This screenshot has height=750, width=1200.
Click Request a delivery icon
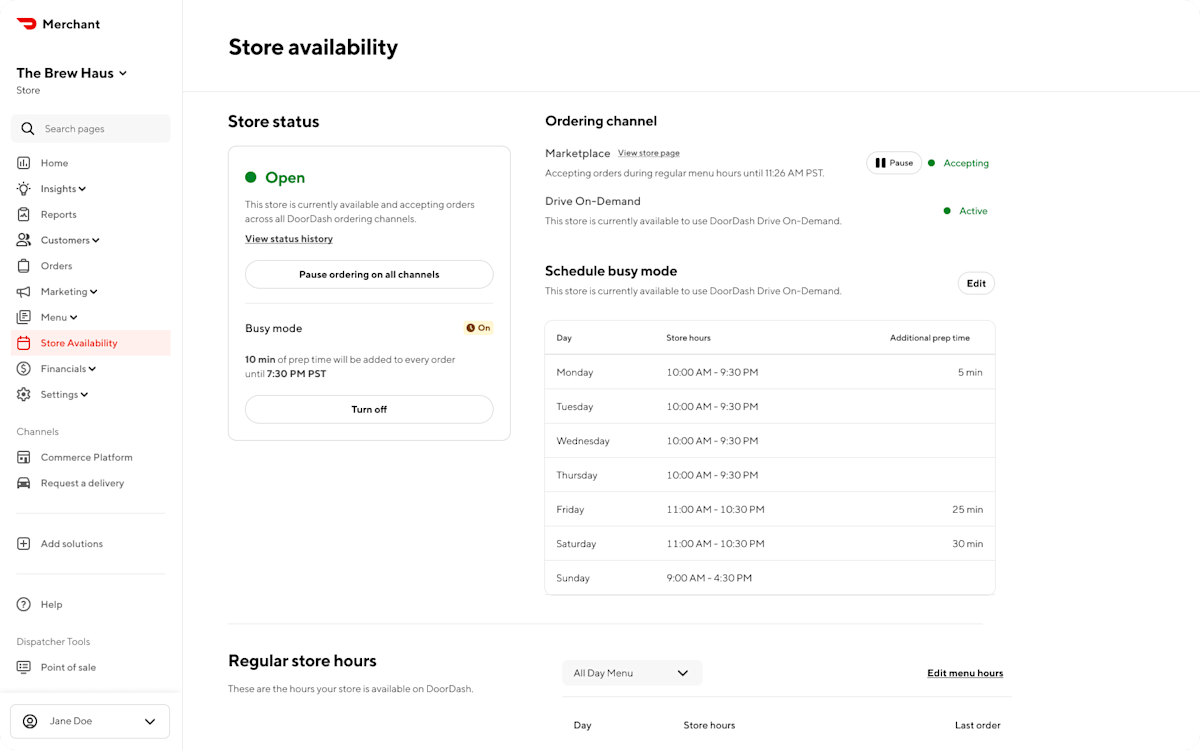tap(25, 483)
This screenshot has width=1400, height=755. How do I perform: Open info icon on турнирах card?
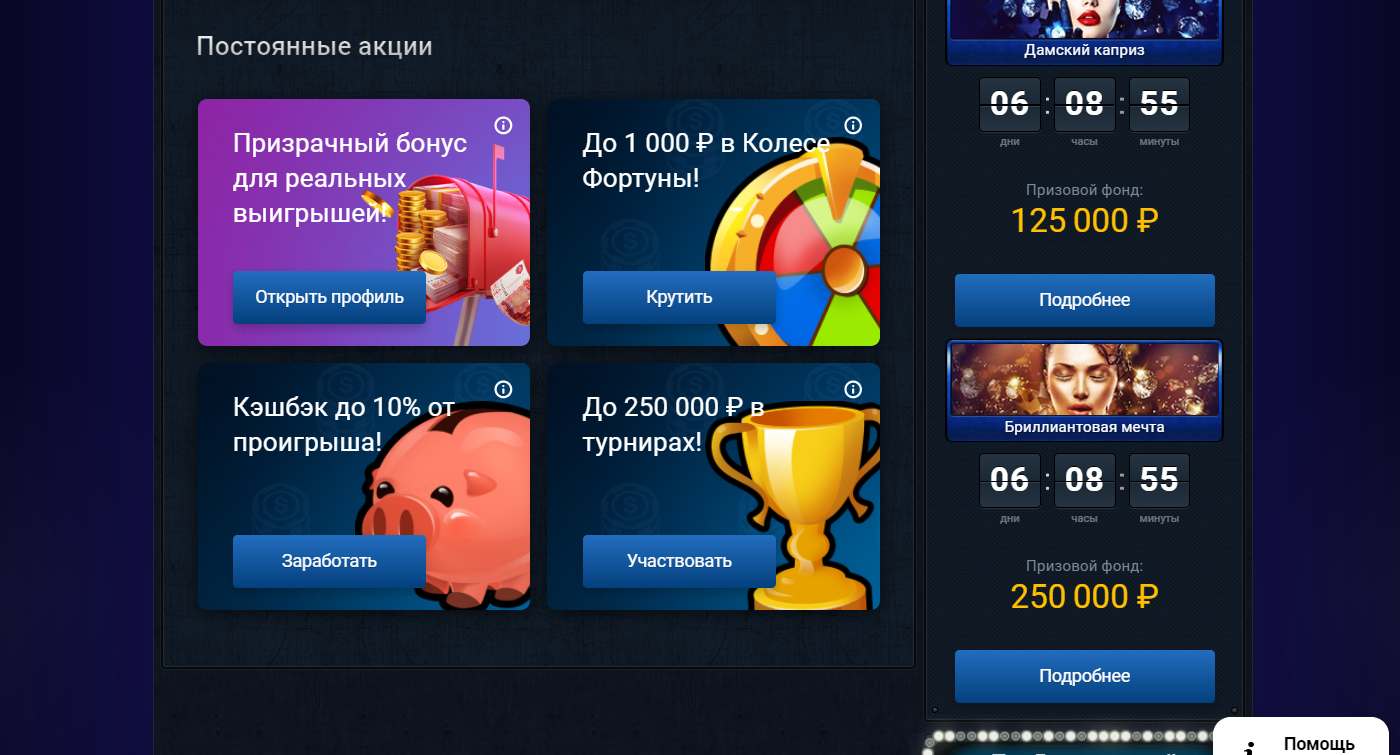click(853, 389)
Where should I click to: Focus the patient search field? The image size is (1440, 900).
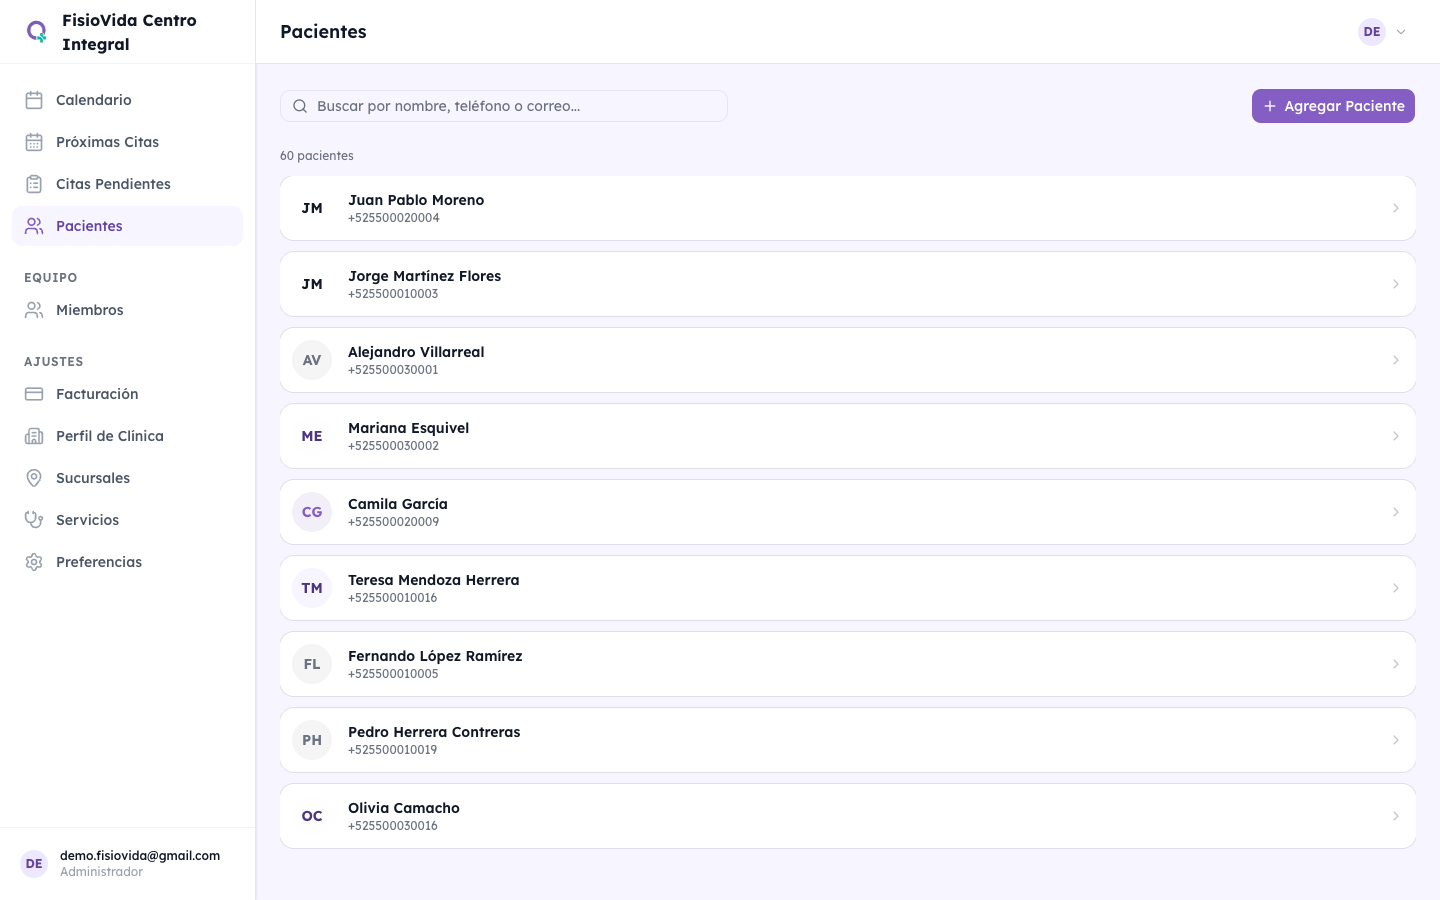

_WORK INSTRUCTIONS_
Revise the material above so that every "icon" becomes "button", with everything else unchanged. Leave the pictures out of your version.

_EXERCISE SOLUTION_
This screenshot has height=750, width=1200.
Click Request a delivery button
tap(25, 483)
This screenshot has width=1400, height=755. How do I perform: Open info button on турнирах card?
click(853, 389)
Where should I click to: Focus the patient search field? The image size is (1440, 900).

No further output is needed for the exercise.